A high need for power does not make you a megalomaniac. ‘Power’ includes feeling worthwhile, feeling significant, feeling like you are contributing something, that you are achieving. You can meet your power need by becoming a politician or a CEO or by tending to your garden, or by getting a degree, or by reading a piece of poetry to an audience for the first time, or by cleaning out the attic, or by delivering a speech in the UN. Think along the lines of the term ‘personal power’. I am definitely 5/5 here. I need to feel in control of what I do and when I do it. I’m a bit of a perfectionist and very much an organiser and leader. This doesn’t mean I go around bossing people about and trying to recruit followers. It just means that I know this is a part of me, I accept it, and try to make helpful choices when it comes to meeting that need. The same goes for all of them – the choices we make to meet the need are the thing we can work with, not the need itself.
Love & Belonging
This includes connecting to our family, our friendship groups, our work groups, colleagues, neighbours, hobby groups etc. If you have a high desire to be liked this could be a clue about this need, but maybe not. I have high ranking here – about a 4/5 – but I do not have a high desire to be liked. Having a strong need to give and receive affection does not mean that you are ‘clingy’, or ‘needy’. These are just behaviours, chosen to meet the need. There are plenty of helpful choices people make to meet this need, like just connecting with friends and family more often than a person with a low need would.
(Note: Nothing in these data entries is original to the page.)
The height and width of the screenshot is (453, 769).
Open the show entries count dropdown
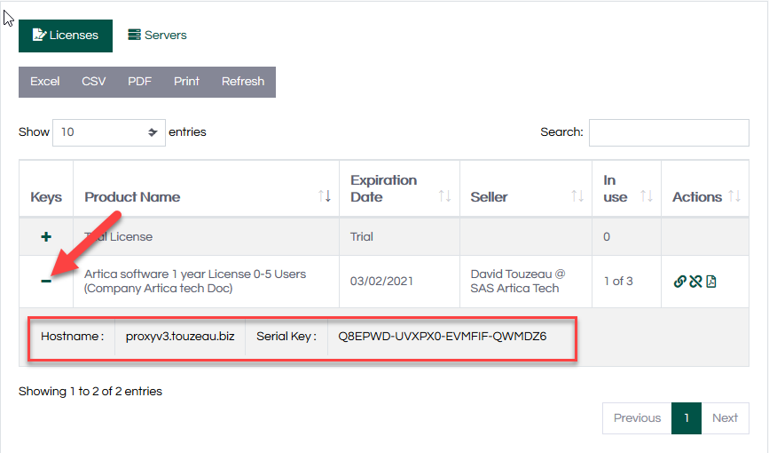pos(108,132)
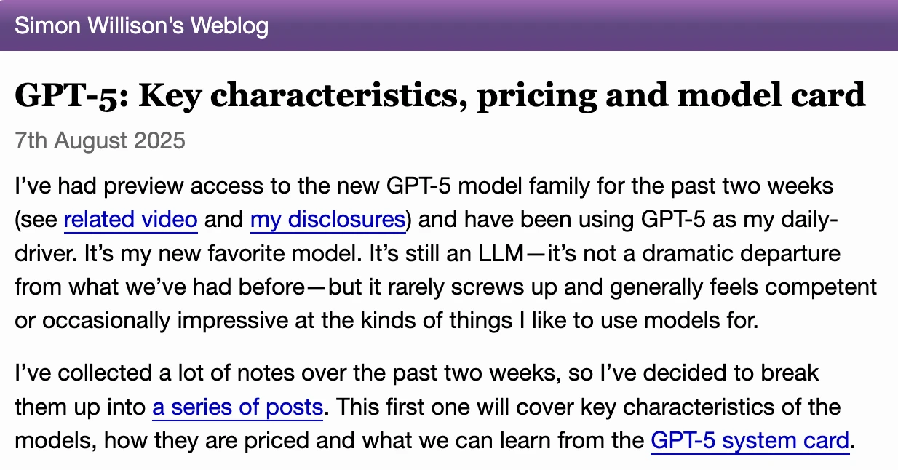Click the phrase "how they are priced"
The width and height of the screenshot is (898, 470).
[x=184, y=440]
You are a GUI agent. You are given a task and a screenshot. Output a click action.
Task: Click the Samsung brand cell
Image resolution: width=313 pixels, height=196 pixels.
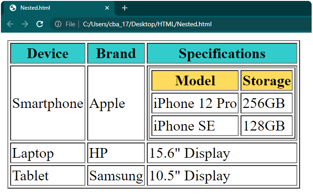(116, 175)
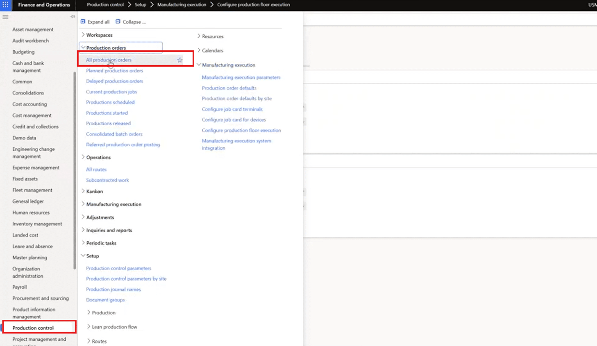Favorite All production orders with star
597x346 pixels.
pyautogui.click(x=180, y=60)
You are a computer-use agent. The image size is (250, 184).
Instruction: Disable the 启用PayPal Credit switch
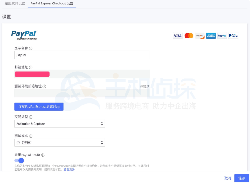pyautogui.click(x=19, y=160)

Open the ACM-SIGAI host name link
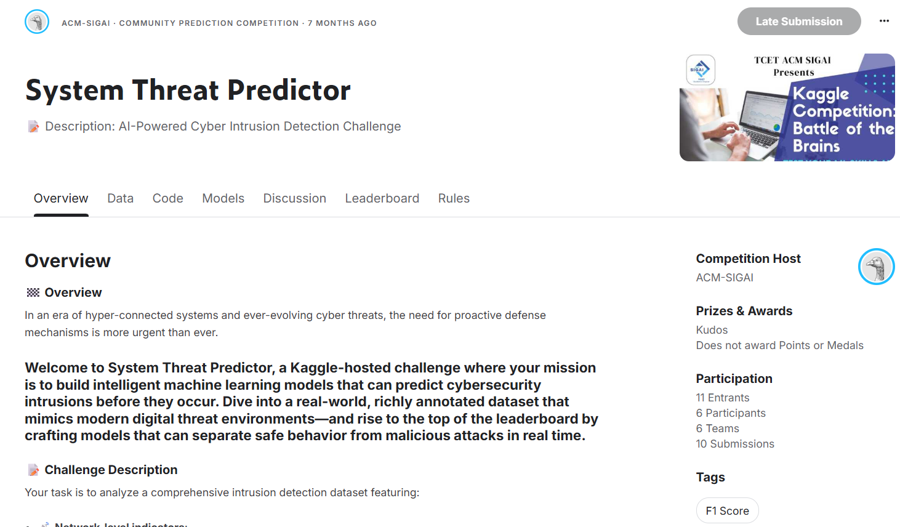tap(725, 277)
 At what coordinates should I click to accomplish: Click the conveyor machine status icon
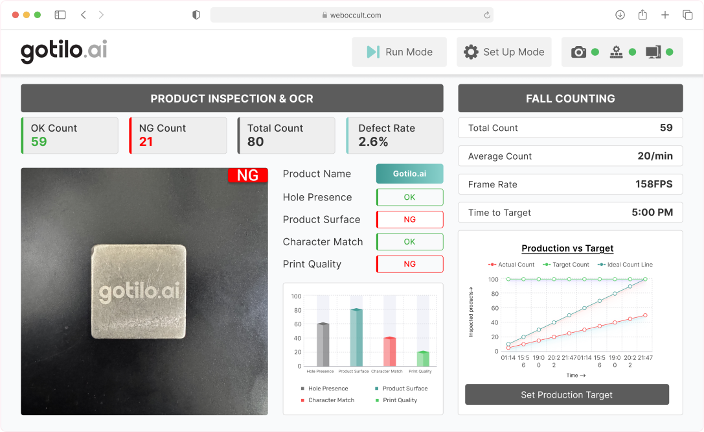(x=616, y=52)
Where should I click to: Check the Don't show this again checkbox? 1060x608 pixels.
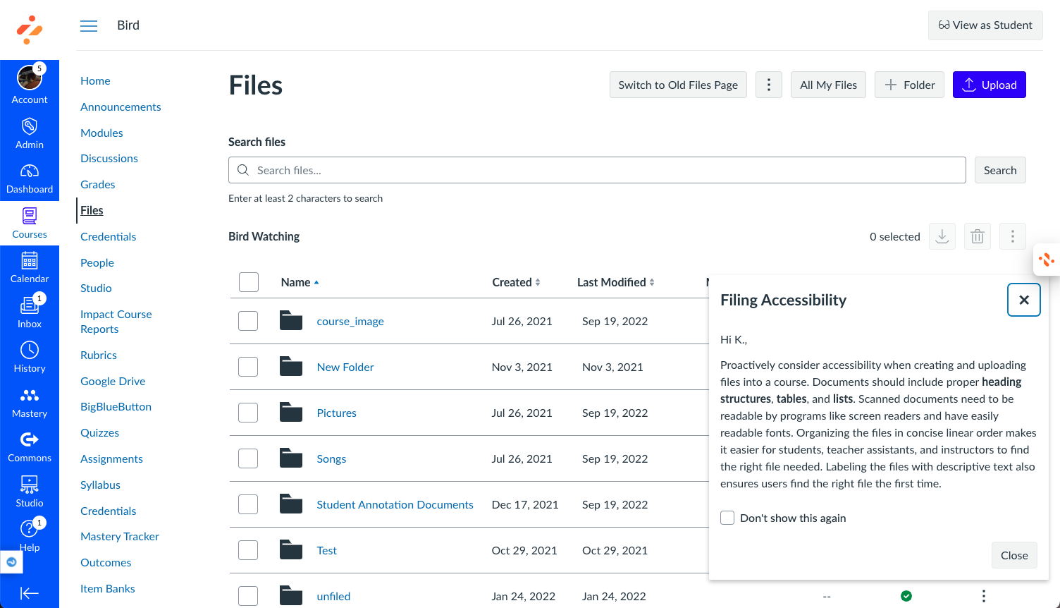[x=727, y=518]
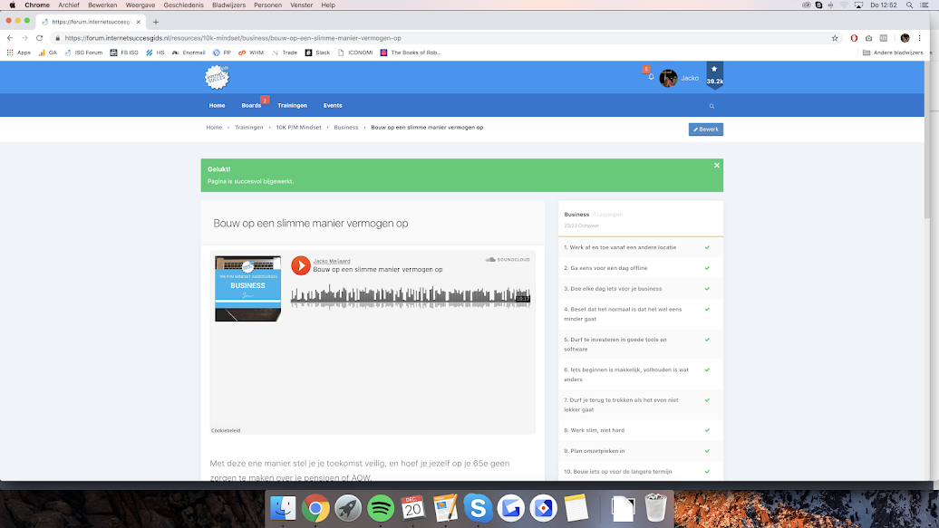Viewport: 939px width, 528px height.
Task: Click the checkmark beside 'Ga eens voor een dag offline'
Action: [707, 268]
Freedom includes your autonomy, having your own space, being in charge of your own time, the direction of your life, being independent. I think I’d also rank high here, about a 4/5 again.
Pleasure and enjoyment, and remember that what is fun for some may be horrifying for others, so only use this guide to map over your own way of being, not others. I actually have a freakishly low fun need. I am happy to work forever. But it is still one of the five needs, so I want to meet it from time to time, just not that often. I’d say I’m around a 2/5, or even a 1/5. Great to end this list on that note, revealing myself to be zero craic whatsoever.
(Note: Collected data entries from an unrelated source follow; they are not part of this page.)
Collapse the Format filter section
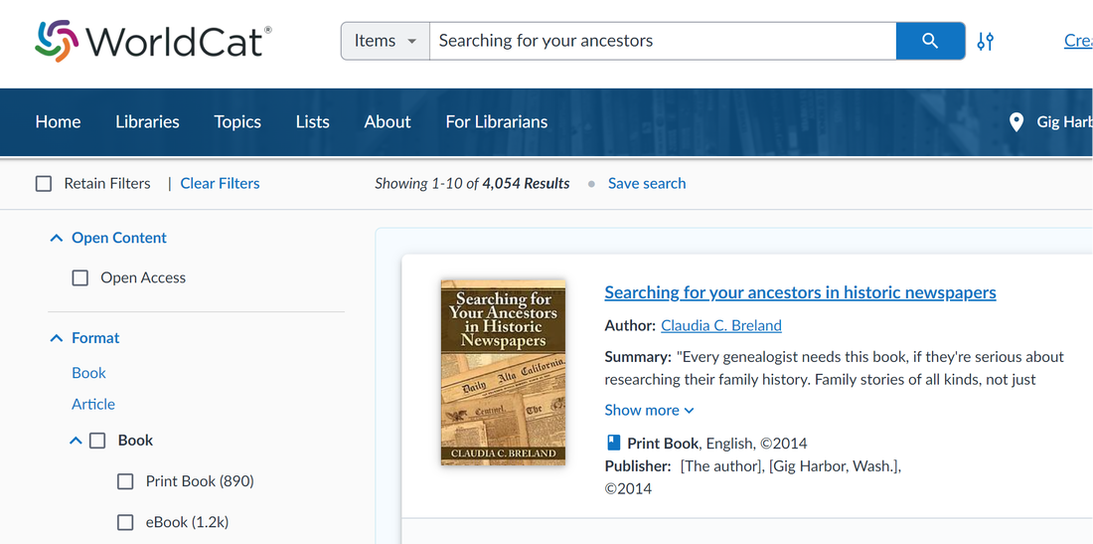Image resolution: width=1093 pixels, height=544 pixels. click(57, 338)
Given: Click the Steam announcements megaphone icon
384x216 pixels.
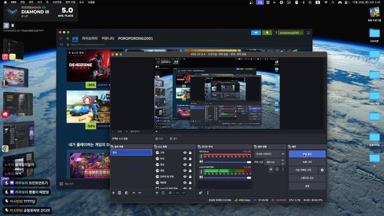Looking at the screenshot, I should point(256,33).

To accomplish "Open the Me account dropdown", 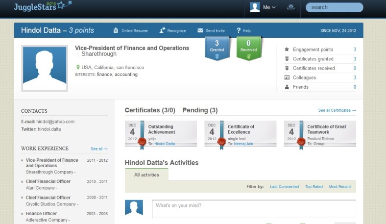I will pos(263,7).
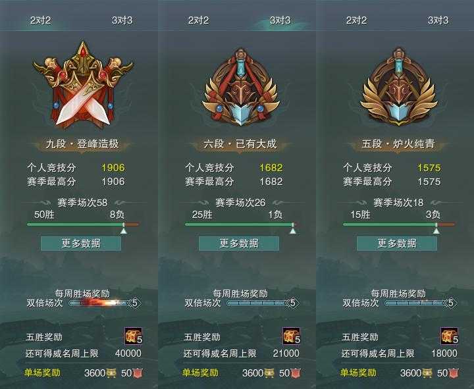Click the 五胜奖励 chest icon in right panel

point(450,336)
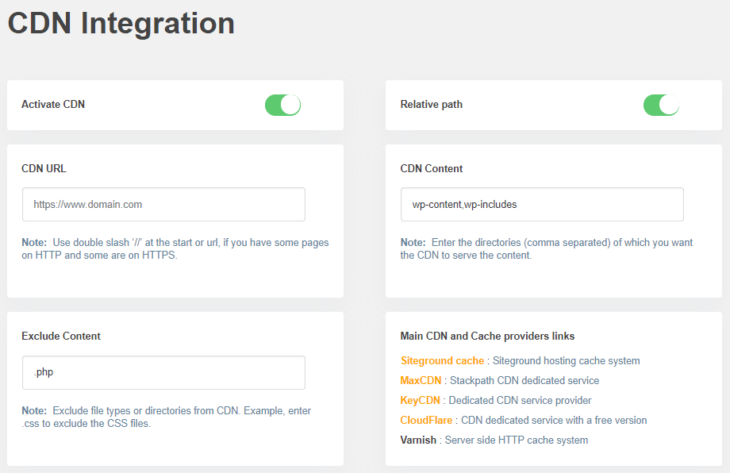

Glasser’s theory is that our needs are set from birth and do not change over time, though how we may behave to meet them will no doubt change over time; a five year old’s idea of fun is very different to a 50 year old’s, for example. Our behavioural choices is completely individual and can hit more than one need at the same time, as well. I meet my power, fun and freedom needs by doing Yoga every day. Meeting friends for a pint can meet literally all the needs at the same time for me.
The other thing to note is that this is probably happening unconsciously. You are unlikely to think one day that you’re not feeling your ‘personal power’ as much as you’d like, and then undertake something to change that. Or that you feel a lack of love, and so make plans with friends. You’re more likely to feel an urge to finally sort out the shed or ring your best friends for a drink or check on your Credit Union account, or you begin to feel under-appreciated at work so maybe start investigating promotion opportunities.
Remember, all behaviour is purposeful, all behaviour is need meeting – don’t judge it, take a step back and look compassionately at your choices to see if they meet the need in a helpful way, or an unhelpful way. ‘Choice Theory’ and the Five Basic Needs are just another way to understand human behaviour, just another map to place down over our way of being in the world and see if anything sits right, just another way to be curious and wondering about how we are and what we do and why we do it.